Initial parameters estimation for Euler-Bernoulli beam fitting of measured frequency response functions

Abstract

In receptance coupling studies, Euler-Bernoulli beam fitting is a powerful method to derive the rotational receptances from a single frequency response function or displacement-to-force receptance measurement. To automatically complete this method, optimization algorithms are used. For optimization process, initial beam parameters including diameter, length and solid damping factor for each mode in the measured displacement-to-force receptance are required to start iterative search. As such, exploring those initial parameters is sort of trial-and-error work and takes quite some time. To speed up and automatize this work, in the current paper, a new practical, general and easy to implement initial parameters estimation procedure, based on the peak-picking method, is proposed. For verification, a nonlinear least squares fitting-based algorithm is applied on measured spindle-holder subassembly displacement-to-force receptances.

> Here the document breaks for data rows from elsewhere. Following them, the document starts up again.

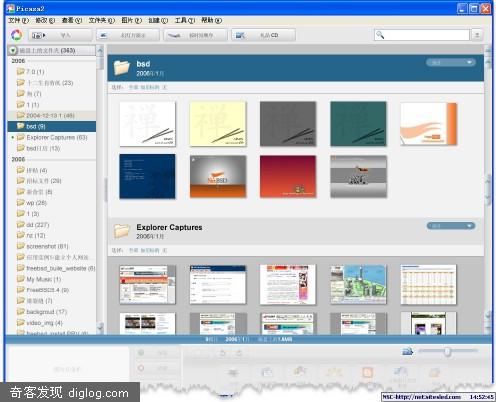Image resolution: width=496 pixels, height=402 pixels.
Task: Click the timeline toolbar button icon
Action: click(x=174, y=35)
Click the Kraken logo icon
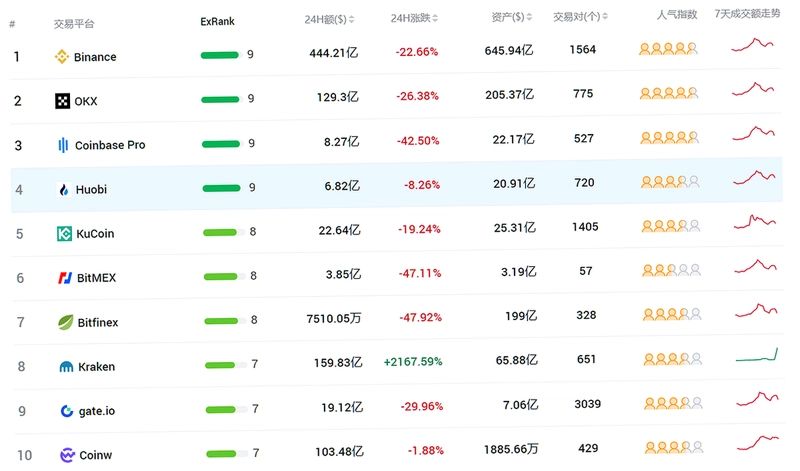This screenshot has width=800, height=471. (66, 366)
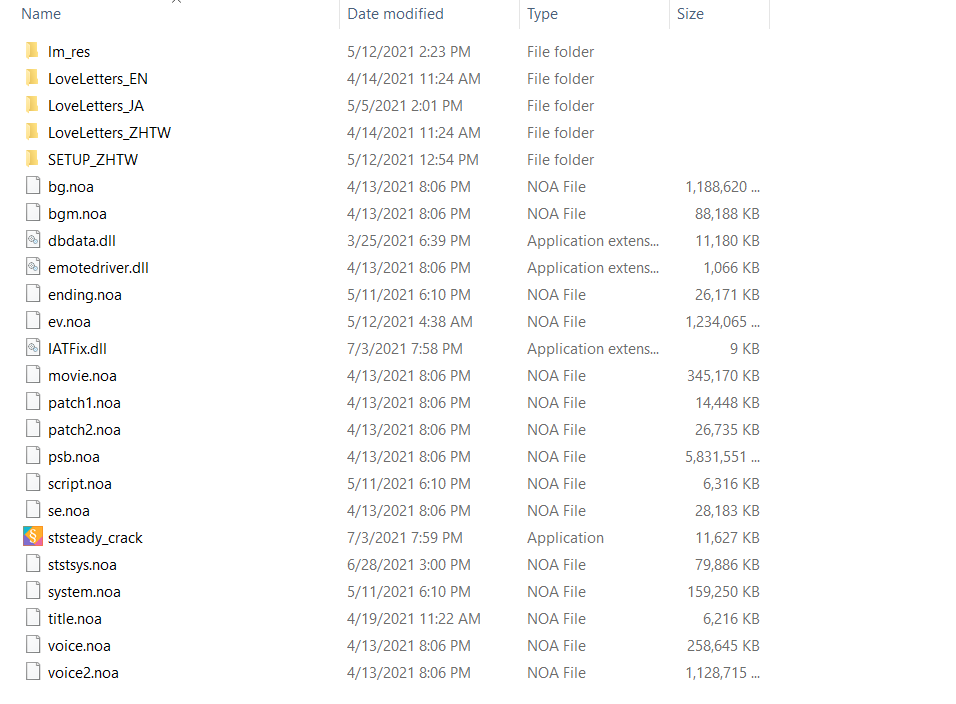
Task: Sort by the Size column header
Action: coord(690,14)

The results have shown that the estimated initial beam parameters lead to a quick converge in the optimization process and a successful Euler-Bernoulli beam fitting. • A new practical procedure for initial beam parameters estimation is proposed for EulerBernoulli beam fitting. • The proposed procedure remarkably prevents the time-consuming work to determine initial beam parameters. • Its implementations are performed on measured spindle-holder subassembly displacement-to-force receptances. • The proposed procedure certainly improves success probability of optimization algorithms.